Le globe-trotter fait des sauts de géant qui sont parfois des sautes de puce quand la charge de la preuve revient à adopter avec la technologie du drone, employée avec l'ostentation d'un Yann Artus-Bertrand, le point de vue de Sirius qui survole la Terre en s'émouvant des cafards que nous sommes. Parfois, l'aventurier s'arrête et, en faisant une pause, fait preuve d'une justesse confondante. Ainsi, le totalitarisme coréen ne mérite pas l'homologie attendue avec le nazisme en lui reconnaissant – et c'est autrement plus intéressant – la même part mythique et messianique que le héros mélanésien du culte du cargo, John Frum, toujours attendu par les habitants de Tanna dans l'archipel du Vanuatu. L'architecture d'une église catholique paumée dans la jungle indonésienne la fait ressembler à un immense poulet, incongruité aussi délirante que cette Mercedes conservée sous plastique par son riche propriétaire. L'imagerie catastrophiste des blockbusters hollywoodiens indique encore à quel point travaille en profondeur, tectoniquement, un millénarisme tel qu'il est advenu dans un village alsacien visité par un astéroïde en 1492. Enfin, entre deux accros au gaming, l'ingénieur et milliardaire Elon Musk figure l'horreur tranquille de la nouvelle épopée transhumaniste qui a déjà tiré un trait sur la Terre, condamnée à plus ou moins brève échéance par un capitalisme dont il est lui-même un exemplaire représentant.

 

 

 

La force indéniable des trois documentaires de Werner Herzog revient enfin, entre le cratère de Wolf Creek en Australie et celui de Chicxulub au Yukatan où les dinosaures ont disparu il y a 66 millions d'années, à voir les foyers d'une catastrophe originaire dont provient l'espèce humaine qui y revient, et dont ses traditions rituelles continuent d'entretenir l'imaginaire, dans la préparation de la prochaine. Entre deux catastrophes, le plus beau revient au plus tragique, l'amour des époux Katia et Maurice Krafft, ce couple de volcanologues qui auront été victimes de leur passion, tués sur le coup par une coulée pyroclastique au Japon en juin 1991. La tragédie des limites est celle du désir de leur coller au plus près, tout en sachant que leur transgression se paie au prix le plus élevé.
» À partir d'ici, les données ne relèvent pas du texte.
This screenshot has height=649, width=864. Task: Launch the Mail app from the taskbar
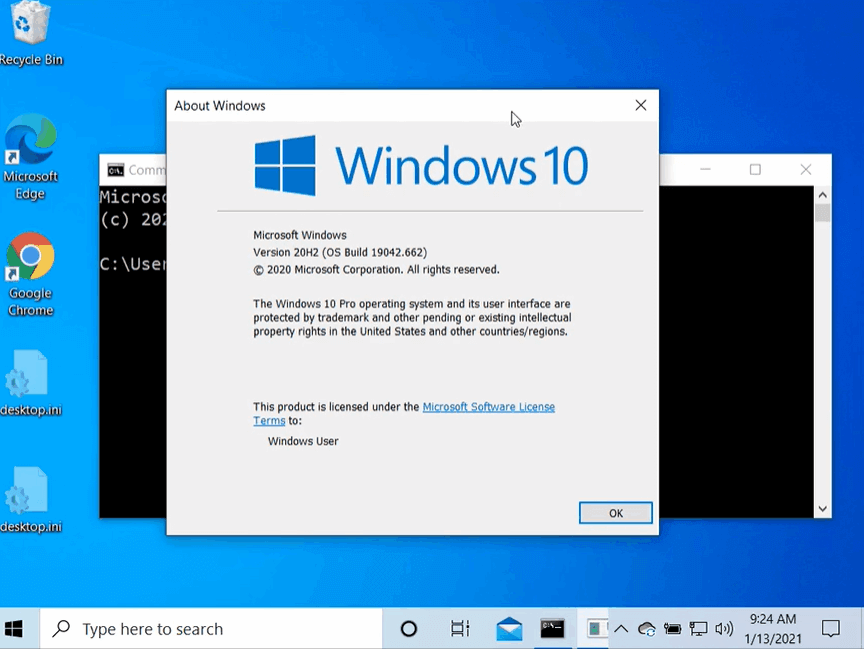click(x=509, y=629)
Cette tragédie est celle de Werner Herzog, le cinéaste qui n'a fait des films, plus d'une soixantaine depuis cinquante ans, qu'à suivre le chemin escarpé des limites dont notre monde est tout entier couturé, limites physiques, imaginaires et hyper-matérielles, lignes de faille et de fuite d'une humanité jamais réconciliée avec ses origines accidentelles.